● **EXCERPT**
In MJ's defense, MJv6 (c. January 2024) is considerably better at text, and you could probably get that question-mark now with some prompting & maybe region-inpainting.


article about a related app - that some guy created in 30 mins to allow people to "pet" virtual animals: https://www.theguardian.com/games/2024/feb/15/stroke-of-geni...


What do you use to create the graphs?


https://pixijs.com/ and https://gsap.com/. All of the source code for my posts can be found at https://github.com/samwho/visualisations :)


Thanks to the author for all the hard work. Its easy to consume and understand for beginners too.


This is really reassuring to hear, thank you! I make sure my posts are reviewed by people with a range of experience and familiarity, without them the posts wouldn't be as accessible as they are. I'm glad this is working. :)


Hey Sam, how did you create the charts with the slider? I really like those!


They’re also using PixiJS. The code for them is here: https://github.com/samwho/visualisations/blob/main/bloom-fil...

Glad you like them, they were hard to get right :D


I remember discussing bloom and cuckoo filters a while back and someone linked.to.great papers from late 2010s with much more advanced probabilistic structures that were handling modification much better or had other interesting properties. Anyone here knows where to look for these? I didn't take notes...


Not sure, but I recently came across xorsat filters (https://eecs.ceas.uc.edu/~weaversa/XORSATFilters.pdf). It's not a great replacement for bloom filters in many use cases because they are not modifiable but have some other interesting properties:

1. They are very close to the information theoretic minimum needed to encode the information so are more space-efficient than bloom filters or cuckoo filters.

2. They have a natural way to store metadata (at the cost of additional space of course) so you can associate a few bits of metadata with each set bit at pretty reasonable space cost.


Interesting! 2 makes me wonder if it could work as a very bad but space efficient key-value store ;D


Maybe quotient filters?


Yes, that's one of the bloom successors I was looking for. Thanks.

Link for people reading this: https://systemdesign.one/quotient-filter-explained/

I remember there's more obscure newer stuff someone showed me in 2019 tho.


What are the business use cases we use bloom filters? Some examples would be great. Thanks!


The first I heard of a Bloom filter was when I was tasked with implementing one in iBooks. I used a Bloom filter for search.

My recollection is a little fuzzy now but as I recall, as we parsed each pagination of the ePub, we would hash or index (the first three characters of?) every word on the page. Each page got its own bitfield or some such structure to hold these hashes.

When a user typed a word to search we could potentially eliminate a large percentage of the pages of the ePub. If a page had no hash matches to the hashed search term then we knew the word was not contained on the page at all.

● **BRIEF A**
Answer these about the bloom filter thread:
(i) Which two tools does the author name for creating the graphs?
(ii) Why are xorsat filters not a great replacement for bloom filters in many use cases?
(iii) What was the Bloom filter in iBooks used for?
● **BRIEF B**
Copy out the bloom filter thread starting with "I remember there's" and going on through "hold these hashes.", swapping "iBooks" for "Apple Books".
● **BRIEF C**
Write the next part of the bloom filter thread, picking up after its final sentence.

● **DATA**

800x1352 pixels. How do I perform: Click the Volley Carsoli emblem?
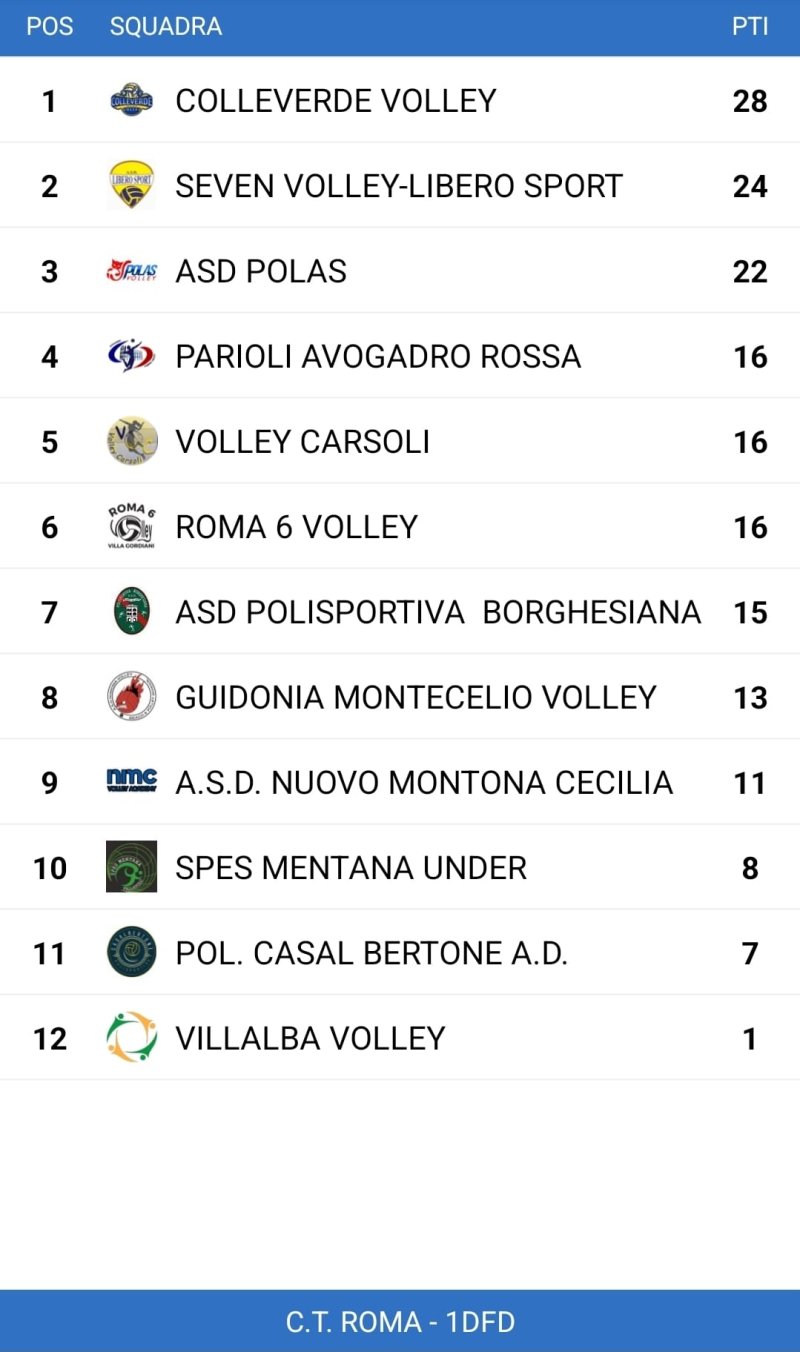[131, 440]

● **WRITTEN REPLY A**
(i) PixiJS and GSAP
(ii) They are not modifiable.
(iii) Search

● **WRITTEN REPLY B**
I remember there's more obscure newer stuff someone showed me in 2019 tho.


What are the business use cases we use bloom filters? Some examples would be great. Thanks!


The first I heard of a Bloom filter was when I was tasked with implementing one in Apple Books. I used a Bloom filter for search.

My recollection is a little fuzzy now but as I recall, as we parsed each pagination of the ePub, we would hash or index (the first three characters of?) every word on the page. Each page got its own bitfield or some such structure to hold these hashes.

● **WRITTEN REPLY C**
A best-case example might be searching for "Jabberwocky" in the book "Through the Looking Glass". Very likely all but one page of the ePub will fall away.

As is pointed out in the article, if we did get a hash match for a page it was not a guarantee the word was there — but then we would drop down to a more standard string compare to find not only if the word truly existed on the page but where it was as well (or if it existed in multiple places on the page).

The worst case was of course entering a search term like the word "the" where potentially every page would have to be exhaustively string-compared. But that kind of falls in the lap of the user — why did you search for "the"?


This is really interesting, thanks for sharing! I'd imagine the three-character trick would have failed on programming-based ebooks, right? With all those underscores and stuff. Do you remember the preprocessing steps you took for this?

On a side note, I just spent like an hour on your blog. Fascinating stuff!


Thanks. No, I don't remember the preprocessing.

WebKit, at the time, was not very good at pagination, something ePub requires. iBooks work resulted in a number of "Radars" filed against WebKit with regard to pagination. As a side effect I suspect printing a web page from Safari (who does that?) is markedly better since.


One example: I personally used it to deduplicate recently viewed ads in an app, to avoid spamming users with the same ad too much. One interesting challenge there was that we needed to make sure that the client and server encode and decode the filter exactly the same, despite being implemented in different languages.


Ooh that sounds fun.

Something I spent time thinking about, but wasn’t able to find a huge amount of information on, is how you could use compression alongside bloom filters. You could make enormous bloom filters that make use of run length encoding or sparse bitmaps. You sacrifice insert and lookup speed but you could make enormous bloom filters this way.


Bloom Filters are already lossy compression, so depending on how sparse they are I'm not sure you'll get too much benefit out of it, but maybe I'm just thinking of much, much smaller filters.

BTW we ended up open sourcing that BF library that encodes and decodes filters in multiple languages, the company has been out of business for nearly a decade but the project is still out there https://github.com/EverythingMe/inbloom


I'm not sure if it's a big deal for business, but for my bachelor's thesis, we showed how we could use a type of counting bloom filters (mentioned in the blog) known as Spectral Bloom Filters, for client-side searching on static websites. Basically, it means doing all the searching and ranking directly on the client side, without needing to send any requests to the server.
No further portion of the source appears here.